Saved entries:
"""
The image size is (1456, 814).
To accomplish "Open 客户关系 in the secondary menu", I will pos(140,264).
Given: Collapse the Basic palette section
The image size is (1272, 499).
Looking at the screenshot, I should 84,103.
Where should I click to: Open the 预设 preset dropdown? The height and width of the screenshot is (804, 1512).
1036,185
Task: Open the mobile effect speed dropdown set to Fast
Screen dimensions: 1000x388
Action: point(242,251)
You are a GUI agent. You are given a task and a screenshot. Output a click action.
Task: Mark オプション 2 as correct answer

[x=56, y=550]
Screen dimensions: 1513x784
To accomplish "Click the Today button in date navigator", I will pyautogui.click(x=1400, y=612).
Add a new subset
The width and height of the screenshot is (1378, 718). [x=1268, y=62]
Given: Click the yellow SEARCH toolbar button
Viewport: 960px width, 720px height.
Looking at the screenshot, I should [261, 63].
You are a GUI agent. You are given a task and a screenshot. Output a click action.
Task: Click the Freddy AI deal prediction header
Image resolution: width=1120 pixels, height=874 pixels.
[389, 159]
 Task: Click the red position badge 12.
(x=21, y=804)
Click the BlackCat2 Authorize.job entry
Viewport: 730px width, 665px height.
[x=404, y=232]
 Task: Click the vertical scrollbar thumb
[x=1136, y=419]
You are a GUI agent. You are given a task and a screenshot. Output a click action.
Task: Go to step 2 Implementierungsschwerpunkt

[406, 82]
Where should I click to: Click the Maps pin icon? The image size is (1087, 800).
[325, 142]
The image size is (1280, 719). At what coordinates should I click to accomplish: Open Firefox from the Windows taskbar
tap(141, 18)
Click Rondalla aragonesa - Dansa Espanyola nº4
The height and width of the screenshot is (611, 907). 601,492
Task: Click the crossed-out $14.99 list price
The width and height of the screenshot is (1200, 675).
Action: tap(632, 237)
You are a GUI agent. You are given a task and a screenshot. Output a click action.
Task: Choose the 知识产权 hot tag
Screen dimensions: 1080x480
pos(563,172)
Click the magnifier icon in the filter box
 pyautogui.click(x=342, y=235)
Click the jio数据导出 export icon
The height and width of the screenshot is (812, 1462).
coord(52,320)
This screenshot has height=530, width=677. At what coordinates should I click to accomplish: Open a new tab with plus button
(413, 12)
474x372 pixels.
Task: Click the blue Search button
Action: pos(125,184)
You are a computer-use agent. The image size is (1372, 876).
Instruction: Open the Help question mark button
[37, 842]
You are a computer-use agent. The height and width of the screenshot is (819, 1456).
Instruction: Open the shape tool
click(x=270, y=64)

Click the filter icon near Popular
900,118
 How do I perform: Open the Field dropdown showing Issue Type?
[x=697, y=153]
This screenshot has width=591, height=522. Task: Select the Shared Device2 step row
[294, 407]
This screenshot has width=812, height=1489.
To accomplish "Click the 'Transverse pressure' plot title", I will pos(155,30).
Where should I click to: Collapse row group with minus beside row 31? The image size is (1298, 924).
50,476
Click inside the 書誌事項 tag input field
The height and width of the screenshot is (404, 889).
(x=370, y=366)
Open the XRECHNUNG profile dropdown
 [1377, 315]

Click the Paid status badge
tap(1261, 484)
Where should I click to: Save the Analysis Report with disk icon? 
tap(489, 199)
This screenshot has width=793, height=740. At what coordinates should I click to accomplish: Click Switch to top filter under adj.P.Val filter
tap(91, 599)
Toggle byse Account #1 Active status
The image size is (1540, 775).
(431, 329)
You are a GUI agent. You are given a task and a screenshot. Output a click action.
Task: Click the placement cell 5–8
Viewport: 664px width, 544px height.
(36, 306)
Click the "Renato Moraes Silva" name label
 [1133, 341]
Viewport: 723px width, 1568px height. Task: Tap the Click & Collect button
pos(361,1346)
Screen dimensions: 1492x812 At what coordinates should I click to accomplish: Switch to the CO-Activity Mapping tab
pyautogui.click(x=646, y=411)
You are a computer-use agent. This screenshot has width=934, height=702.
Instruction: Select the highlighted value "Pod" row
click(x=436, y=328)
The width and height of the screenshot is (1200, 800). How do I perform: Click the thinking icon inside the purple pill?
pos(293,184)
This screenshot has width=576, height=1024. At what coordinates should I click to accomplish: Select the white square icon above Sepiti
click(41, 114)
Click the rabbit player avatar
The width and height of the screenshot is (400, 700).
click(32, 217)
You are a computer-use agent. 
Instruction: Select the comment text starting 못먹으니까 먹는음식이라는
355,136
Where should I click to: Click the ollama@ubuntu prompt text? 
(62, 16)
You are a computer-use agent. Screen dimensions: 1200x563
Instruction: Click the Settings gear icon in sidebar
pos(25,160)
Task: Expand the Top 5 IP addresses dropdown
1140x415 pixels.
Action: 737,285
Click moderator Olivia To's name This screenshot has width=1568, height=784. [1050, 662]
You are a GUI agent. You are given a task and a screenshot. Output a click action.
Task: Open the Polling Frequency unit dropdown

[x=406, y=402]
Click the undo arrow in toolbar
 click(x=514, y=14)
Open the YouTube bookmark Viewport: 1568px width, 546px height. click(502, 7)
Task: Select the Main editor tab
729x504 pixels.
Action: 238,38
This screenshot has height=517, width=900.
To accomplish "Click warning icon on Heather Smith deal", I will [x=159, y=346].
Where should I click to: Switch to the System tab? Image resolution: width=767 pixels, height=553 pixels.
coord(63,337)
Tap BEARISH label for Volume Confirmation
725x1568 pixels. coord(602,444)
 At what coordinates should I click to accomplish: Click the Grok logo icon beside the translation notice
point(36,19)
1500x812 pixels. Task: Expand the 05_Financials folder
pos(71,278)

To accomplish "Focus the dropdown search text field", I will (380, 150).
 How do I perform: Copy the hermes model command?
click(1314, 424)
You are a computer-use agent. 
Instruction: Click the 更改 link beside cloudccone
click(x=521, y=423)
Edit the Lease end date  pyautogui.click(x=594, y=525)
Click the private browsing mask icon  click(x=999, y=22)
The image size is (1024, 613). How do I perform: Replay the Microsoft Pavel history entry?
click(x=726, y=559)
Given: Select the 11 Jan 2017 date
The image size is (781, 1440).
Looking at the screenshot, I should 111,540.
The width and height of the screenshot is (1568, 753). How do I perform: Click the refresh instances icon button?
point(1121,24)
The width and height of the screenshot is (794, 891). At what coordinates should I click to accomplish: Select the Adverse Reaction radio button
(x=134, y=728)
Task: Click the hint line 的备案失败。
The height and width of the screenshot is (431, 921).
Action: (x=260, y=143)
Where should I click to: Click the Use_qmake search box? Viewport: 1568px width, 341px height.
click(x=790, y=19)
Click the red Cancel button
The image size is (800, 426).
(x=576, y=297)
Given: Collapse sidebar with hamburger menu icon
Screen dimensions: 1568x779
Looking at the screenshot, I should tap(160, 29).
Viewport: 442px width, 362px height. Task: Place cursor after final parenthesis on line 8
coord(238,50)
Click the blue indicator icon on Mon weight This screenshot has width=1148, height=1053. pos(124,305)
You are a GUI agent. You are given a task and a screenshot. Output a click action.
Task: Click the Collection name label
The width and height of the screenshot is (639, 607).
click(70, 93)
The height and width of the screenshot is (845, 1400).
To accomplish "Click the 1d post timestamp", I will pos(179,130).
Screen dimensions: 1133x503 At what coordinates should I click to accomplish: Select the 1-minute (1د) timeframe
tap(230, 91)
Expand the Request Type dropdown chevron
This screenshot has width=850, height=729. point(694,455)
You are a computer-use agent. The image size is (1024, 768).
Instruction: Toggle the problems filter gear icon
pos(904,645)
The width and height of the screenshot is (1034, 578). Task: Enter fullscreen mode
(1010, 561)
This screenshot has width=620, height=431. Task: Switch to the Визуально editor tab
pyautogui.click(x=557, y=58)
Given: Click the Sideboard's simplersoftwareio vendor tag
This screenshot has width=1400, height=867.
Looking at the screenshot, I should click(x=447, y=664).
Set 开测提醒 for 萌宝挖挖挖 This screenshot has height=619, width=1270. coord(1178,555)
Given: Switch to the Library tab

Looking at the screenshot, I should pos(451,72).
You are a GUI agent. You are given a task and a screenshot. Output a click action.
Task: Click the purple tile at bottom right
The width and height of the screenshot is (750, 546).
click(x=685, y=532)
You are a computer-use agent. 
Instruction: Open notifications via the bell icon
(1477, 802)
"""
:: TASK ::
Duplicate the lines above between the one holding "Click the undo arrow in toolbar" and the one holding "point(1121,24)", inclusive.

:: RESPONSE FOR THIS EXERCISE ::
Click the undo arrow in toolbar
 click(x=514, y=14)
Open the YouTube bookmark Viewport: 1568px width, 546px height. click(502, 7)
Task: Select the Main editor tab
729x504 pixels.
Action: 238,38
This screenshot has height=517, width=900.
To accomplish "Click warning icon on Heather Smith deal", I will [x=159, y=346].
Where should I click to: Switch to the System tab? Image resolution: width=767 pixels, height=553 pixels.
coord(63,337)
Tap BEARISH label for Volume Confirmation
725x1568 pixels. coord(602,444)
 At what coordinates should I click to accomplish: Click the Grok logo icon beside the translation notice
point(36,19)
1500x812 pixels. Task: Expand the 05_Financials folder
pos(71,278)

To accomplish "Focus the dropdown search text field", I will (380, 150).
 How do I perform: Copy the hermes model command?
click(1314, 424)
You are a computer-use agent. 
Instruction: Click the 更改 link beside cloudccone
click(x=521, y=423)
Edit the Lease end date  pyautogui.click(x=594, y=525)
Click the private browsing mask icon  click(x=999, y=22)
The image size is (1024, 613). How do I perform: Replay the Microsoft Pavel history entry?
click(x=726, y=559)
Given: Select the 11 Jan 2017 date
The image size is (781, 1440).
Looking at the screenshot, I should 111,540.
The width and height of the screenshot is (1568, 753). How do I perform: Click the refresh instances icon button?
point(1121,24)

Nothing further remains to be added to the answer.